* **Records supplied**:

──────────

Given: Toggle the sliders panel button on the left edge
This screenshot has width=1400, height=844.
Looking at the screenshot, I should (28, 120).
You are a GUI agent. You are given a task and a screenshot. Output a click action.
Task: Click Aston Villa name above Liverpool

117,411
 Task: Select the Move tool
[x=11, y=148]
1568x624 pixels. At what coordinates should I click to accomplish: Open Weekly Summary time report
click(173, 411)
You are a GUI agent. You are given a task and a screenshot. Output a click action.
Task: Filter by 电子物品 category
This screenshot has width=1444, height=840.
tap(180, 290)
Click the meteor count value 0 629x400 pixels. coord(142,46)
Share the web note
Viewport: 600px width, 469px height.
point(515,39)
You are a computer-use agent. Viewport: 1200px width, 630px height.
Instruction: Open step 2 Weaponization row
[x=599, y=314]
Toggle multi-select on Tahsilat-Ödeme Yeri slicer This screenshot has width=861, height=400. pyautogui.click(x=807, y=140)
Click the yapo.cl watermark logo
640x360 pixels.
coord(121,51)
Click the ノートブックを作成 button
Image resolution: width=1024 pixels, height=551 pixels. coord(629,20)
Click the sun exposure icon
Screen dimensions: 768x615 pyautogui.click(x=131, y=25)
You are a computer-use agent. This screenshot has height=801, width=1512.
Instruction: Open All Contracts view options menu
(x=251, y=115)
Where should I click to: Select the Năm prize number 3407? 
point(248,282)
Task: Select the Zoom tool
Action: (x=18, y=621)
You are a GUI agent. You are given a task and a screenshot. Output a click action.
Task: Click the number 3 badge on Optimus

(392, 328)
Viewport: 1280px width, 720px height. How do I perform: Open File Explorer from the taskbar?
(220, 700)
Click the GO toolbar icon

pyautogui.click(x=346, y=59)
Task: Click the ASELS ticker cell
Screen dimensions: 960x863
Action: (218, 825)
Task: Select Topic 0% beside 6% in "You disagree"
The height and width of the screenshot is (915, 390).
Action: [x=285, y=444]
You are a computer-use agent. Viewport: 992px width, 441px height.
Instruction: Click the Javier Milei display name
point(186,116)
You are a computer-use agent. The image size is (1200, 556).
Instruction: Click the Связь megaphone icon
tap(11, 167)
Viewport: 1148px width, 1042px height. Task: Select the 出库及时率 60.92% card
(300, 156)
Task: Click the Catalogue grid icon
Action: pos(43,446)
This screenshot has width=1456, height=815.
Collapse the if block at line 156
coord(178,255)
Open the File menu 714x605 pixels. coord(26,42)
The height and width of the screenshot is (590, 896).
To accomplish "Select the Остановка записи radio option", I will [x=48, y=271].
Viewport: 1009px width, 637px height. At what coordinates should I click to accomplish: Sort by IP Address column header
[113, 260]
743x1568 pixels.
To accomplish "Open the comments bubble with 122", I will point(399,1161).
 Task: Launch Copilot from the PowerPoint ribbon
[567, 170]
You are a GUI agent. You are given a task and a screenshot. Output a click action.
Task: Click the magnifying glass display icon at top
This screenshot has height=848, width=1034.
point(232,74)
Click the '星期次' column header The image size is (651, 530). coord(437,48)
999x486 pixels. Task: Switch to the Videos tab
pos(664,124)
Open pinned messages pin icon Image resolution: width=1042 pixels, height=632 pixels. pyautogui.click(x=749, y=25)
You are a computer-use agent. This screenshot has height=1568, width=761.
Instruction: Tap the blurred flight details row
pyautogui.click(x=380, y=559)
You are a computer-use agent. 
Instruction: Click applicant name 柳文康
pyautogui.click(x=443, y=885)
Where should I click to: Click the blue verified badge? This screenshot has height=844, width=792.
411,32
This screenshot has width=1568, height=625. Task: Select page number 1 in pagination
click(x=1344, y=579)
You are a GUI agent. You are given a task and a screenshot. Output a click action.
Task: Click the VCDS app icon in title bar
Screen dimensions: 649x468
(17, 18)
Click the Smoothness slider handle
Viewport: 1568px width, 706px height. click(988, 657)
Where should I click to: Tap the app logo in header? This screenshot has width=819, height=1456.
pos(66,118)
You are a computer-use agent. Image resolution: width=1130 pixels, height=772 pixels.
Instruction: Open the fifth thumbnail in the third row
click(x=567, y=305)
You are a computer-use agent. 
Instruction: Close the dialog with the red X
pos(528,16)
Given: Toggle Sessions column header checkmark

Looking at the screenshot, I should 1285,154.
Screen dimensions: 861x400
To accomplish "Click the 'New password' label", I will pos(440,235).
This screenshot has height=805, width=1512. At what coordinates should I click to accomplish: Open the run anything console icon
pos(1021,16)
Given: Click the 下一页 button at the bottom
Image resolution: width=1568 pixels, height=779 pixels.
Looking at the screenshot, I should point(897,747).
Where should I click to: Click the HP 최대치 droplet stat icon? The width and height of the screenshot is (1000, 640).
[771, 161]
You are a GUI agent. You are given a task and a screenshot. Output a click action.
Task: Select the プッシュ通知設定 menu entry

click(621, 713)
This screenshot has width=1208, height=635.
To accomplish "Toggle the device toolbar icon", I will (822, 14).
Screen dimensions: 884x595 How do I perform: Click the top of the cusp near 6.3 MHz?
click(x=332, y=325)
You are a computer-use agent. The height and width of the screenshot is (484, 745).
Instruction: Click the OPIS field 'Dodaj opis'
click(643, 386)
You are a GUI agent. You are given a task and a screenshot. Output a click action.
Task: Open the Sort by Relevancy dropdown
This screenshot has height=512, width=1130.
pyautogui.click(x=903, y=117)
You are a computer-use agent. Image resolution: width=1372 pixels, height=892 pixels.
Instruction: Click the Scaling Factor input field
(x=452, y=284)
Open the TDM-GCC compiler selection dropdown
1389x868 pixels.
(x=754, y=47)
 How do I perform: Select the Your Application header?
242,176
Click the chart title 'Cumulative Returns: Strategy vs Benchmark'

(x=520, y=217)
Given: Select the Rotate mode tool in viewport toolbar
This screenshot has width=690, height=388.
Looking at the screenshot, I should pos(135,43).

──────────

* **Problem requirements**:
Duplicate the listing above line for line, with no changes.

* **Correct answer**:
Given: Toggle the sliders panel button on the left edge
This screenshot has width=1400, height=844.
Looking at the screenshot, I should (28, 120).
You are a GUI agent. You are given a task and a screenshot. Output a click action.
Task: Click Aston Villa name above Liverpool

117,411
 Task: Select the Move tool
[x=11, y=148]
1568x624 pixels. At what coordinates should I click to accomplish: Open Weekly Summary time report
click(173, 411)
You are a GUI agent. You are given a task and a screenshot. Output a click action.
Task: Filter by 电子物品 category
This screenshot has width=1444, height=840.
tap(180, 290)
Click the meteor count value 0 629x400 pixels. coord(142,46)
Share the web note
Viewport: 600px width, 469px height.
point(515,39)
You are a computer-use agent. Viewport: 1200px width, 630px height.
Instruction: Open step 2 Weaponization row
[x=599, y=314]
Toggle multi-select on Tahsilat-Ödeme Yeri slicer This screenshot has width=861, height=400. pyautogui.click(x=807, y=140)
Click the yapo.cl watermark logo
640x360 pixels.
coord(121,51)
Click the ノートブックを作成 button
Image resolution: width=1024 pixels, height=551 pixels. coord(629,20)
Click the sun exposure icon
Screen dimensions: 768x615 pyautogui.click(x=131, y=25)
You are a computer-use agent. This screenshot has height=801, width=1512.
Instruction: Open All Contracts view options menu
(x=251, y=115)
Where should I click to: Select the Năm prize number 3407? 
point(248,282)
Task: Select the Zoom tool
Action: (x=18, y=621)
You are a GUI agent. You are given a task and a screenshot. Output a click action.
Task: Click the number 3 badge on Optimus

(392, 328)
Viewport: 1280px width, 720px height. How do I perform: Open File Explorer from the taskbar?
(220, 700)
Click the GO toolbar icon

pyautogui.click(x=346, y=59)
Task: Click the ASELS ticker cell
Screen dimensions: 960x863
Action: (218, 825)
Task: Select Topic 0% beside 6% in "You disagree"
The height and width of the screenshot is (915, 390).
Action: [x=285, y=444]
You are a computer-use agent. Viewport: 992px width, 441px height.
Instruction: Click the Javier Milei display name
point(186,116)
You are a computer-use agent. The image size is (1200, 556).
Instruction: Click the Связь megaphone icon
tap(11, 167)
Viewport: 1148px width, 1042px height. Task: Select the 出库及时率 60.92% card
(300, 156)
Task: Click the Catalogue grid icon
Action: pos(43,446)
This screenshot has width=1456, height=815.
Collapse the if block at line 156
coord(178,255)
Open the File menu 714x605 pixels. coord(26,42)
The height and width of the screenshot is (590, 896).
To accomplish "Select the Остановка записи radio option", I will [x=48, y=271].
Viewport: 1009px width, 637px height. At what coordinates should I click to accomplish: Sort by IP Address column header
[113, 260]
743x1568 pixels.
To accomplish "Open the comments bubble with 122", I will point(399,1161).
 Task: Launch Copilot from the PowerPoint ribbon
[567, 170]
You are a GUI agent. You are given a task and a screenshot. Output a click action.
Task: Click the magnifying glass display icon at top
This screenshot has height=848, width=1034.
point(232,74)
Click the '星期次' column header The image size is (651, 530). coord(437,48)
999x486 pixels. Task: Switch to the Videos tab
pos(664,124)
Open pinned messages pin icon Image resolution: width=1042 pixels, height=632 pixels. pyautogui.click(x=749, y=25)
You are a computer-use agent. This screenshot has height=1568, width=761.
Instruction: Tap the blurred flight details row
pyautogui.click(x=380, y=559)
You are a computer-use agent. 
Instruction: Click applicant name 柳文康
pyautogui.click(x=443, y=885)
Where should I click to: Click the blue verified badge? This screenshot has height=844, width=792.
411,32
This screenshot has width=1568, height=625. Task: Select page number 1 in pagination
click(x=1344, y=579)
You are a GUI agent. You are given a task and a screenshot. Output a click action.
Task: Click the VCDS app icon in title bar
Screen dimensions: 649x468
(17, 18)
Click the Smoothness slider handle
Viewport: 1568px width, 706px height. click(988, 657)
Where should I click to: Tap the app logo in header? This screenshot has width=819, height=1456.
pos(66,118)
You are a computer-use agent. Image resolution: width=1130 pixels, height=772 pixels.
Instruction: Open the fifth thumbnail in the third row
click(x=567, y=305)
You are a computer-use agent. 
Instruction: Close the dialog with the red X
pos(528,16)
Given: Toggle Sessions column header checkmark

Looking at the screenshot, I should 1285,154.
Screen dimensions: 861x400
To accomplish "Click the 'New password' label", I will pos(440,235).
This screenshot has height=805, width=1512. At what coordinates should I click to accomplish: Open the run anything console icon
pos(1021,16)
Given: Click the 下一页 button at the bottom
Image resolution: width=1568 pixels, height=779 pixels.
Looking at the screenshot, I should point(897,747).
Where should I click to: Click the HP 최대치 droplet stat icon? The width and height of the screenshot is (1000, 640).
[771, 161]
You are a GUI agent. You are given a task and a screenshot. Output a click action.
Task: Select the プッシュ通知設定 menu entry

click(621, 713)
This screenshot has width=1208, height=635.
To accomplish "Toggle the device toolbar icon", I will (822, 14).
Screen dimensions: 884x595 How do I perform: Click the top of the cusp near 6.3 MHz?
click(x=332, y=325)
You are a computer-use agent. The height and width of the screenshot is (484, 745).
Instruction: Click the OPIS field 'Dodaj opis'
click(643, 386)
You are a GUI agent. You are given a task and a screenshot. Output a click action.
Task: Open the Sort by Relevancy dropdown
This screenshot has height=512, width=1130.
pyautogui.click(x=903, y=117)
You are a computer-use agent. Image resolution: width=1372 pixels, height=892 pixels.
Instruction: Click the Scaling Factor input field
(x=452, y=284)
Open the TDM-GCC compiler selection dropdown
1389x868 pixels.
(x=754, y=47)
 How do I perform: Select the Your Application header?
242,176
Click the chart title 'Cumulative Returns: Strategy vs Benchmark'

(x=520, y=217)
Given: Select the Rotate mode tool in viewport toolbar
This screenshot has width=690, height=388.
Looking at the screenshot, I should pos(135,43).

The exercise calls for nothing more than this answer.